An Interview with Christopher Ahlberg
Recorded Future, a privately-held firm, has distinguished itself in several ways. First, the company received financial support from In-Q-Tel, the investment arm of the US intelligence community and from Google, a company known for its voracious interest in next-generation technology. Second, the company has ignited the blogosphere with its fact-filled and informative posts on the firm Web log. Topics have included scanning the horizon of automobile technology which included eye-popping visualizations of “big data”. Third, the company has been the subject of considerable discussion by analysts, competitors, and legal experts.
On April 2, 2011, I spoke with Christopher Ahlberg, the founder of Recorded Future. The company is competing in what for lack of a better term a market sector I call “predictive analytics.” Part business intelligence and part content processing, Recorded Future processes a wide range of inputs, analyzes entities and other identified elements, and uses the content and metadata to fuel numerical processes. The object of the computationally intensive operations is to provide insights about likely outcomes. The name of the company, Recorded Future, evokes both traditional content processing and the next-generation techniques of predictive analytics.
Like Palantir, a data analytics company which made headlines after landing $90 million in venture funding, Recorded Future uses easy-to-grasp, high-quality graphical outputs. The system can output tables and hot linked results lists. Recorded Future recognizes that users want to “see” information in a context as well as have the ability to dig into the underlying data or explore a particular set of outputs through time. But what makes Recorded Future different is that interest from both In-Q-Tel and Google makes Recorded Future like a company that nails a million dollar contract and wins the Fields Medal on the same day.
I was able to talk with Mr. Ahlberg at his home base of Boston, Massachusetts. The development group of Recorded Future is in Sweden. The full text of my interview with Mr. Ahlberg appears below.
Thanks for taking the time to talk with me. What’s the driver for Recorded Future?
The founders behind Recorded Future were part of the same team that built Spotfire.

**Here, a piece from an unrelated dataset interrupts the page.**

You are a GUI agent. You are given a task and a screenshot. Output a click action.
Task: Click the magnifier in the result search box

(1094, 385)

That’s a TIBCO company now, right?
Yes. It sounds as if you are familiar with Spotfire, which is a tool for visualizing and analyzing large sets of structured data. We ended up selling that company after building it to US$60 million, which we thought was a healthy business. After a short break, my colleagues and I started to think about what to do next.

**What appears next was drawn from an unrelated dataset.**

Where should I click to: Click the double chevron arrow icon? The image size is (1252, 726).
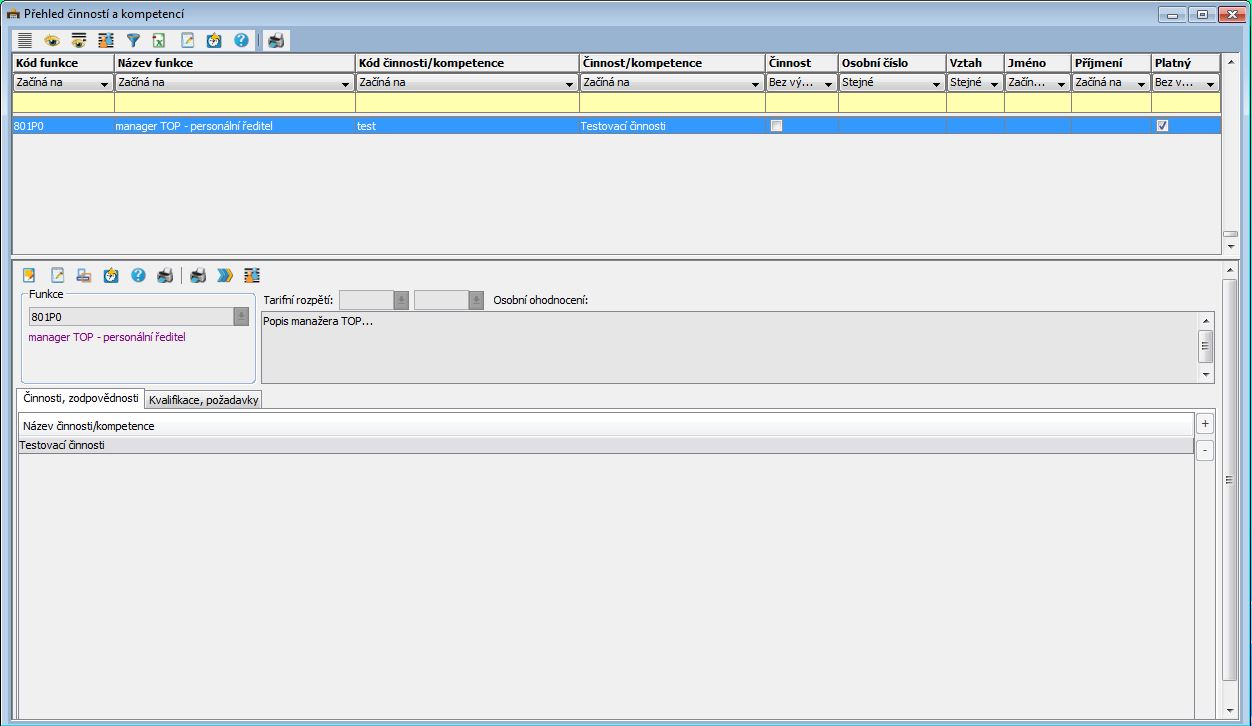click(225, 275)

What really stood out for us was the incredible richness of the Internet as a data source. Google and others certainly has shown how powerful indexes can show you the path to interesting documents. But what if we could make "the Internet" available for analysis.
So we set out to organize unstructured information at very large scale by events and time.
Can you give me an example?
Of course, a query might return a link to a document that says something like "Hu Jintao will tomorrow land in Paris for talks with Sarkozy" or "Apple will next week hold a product launch event in San Francisco"). We wanted to take this information and make insights available through a stunning user experiences and application programming interfaces. Our idea was that an API would allow others to tap into the richness and potential of Internet content in a new way.
Hakia has made quite an impact with its SENSEnews service. Is your system applicable to the financial community’s interests as well?
Absolutely. Let me provide you with some color on what our system can do. In quantitative analysis (for example in finance) we can prove the predictive power of our data (stock returns, volatility). The method applies to other areas as well. For instance, we think about this as providing data through user experiences for end users to do analysis. The key differentiator for our system is that the query and results can be about the past or the future.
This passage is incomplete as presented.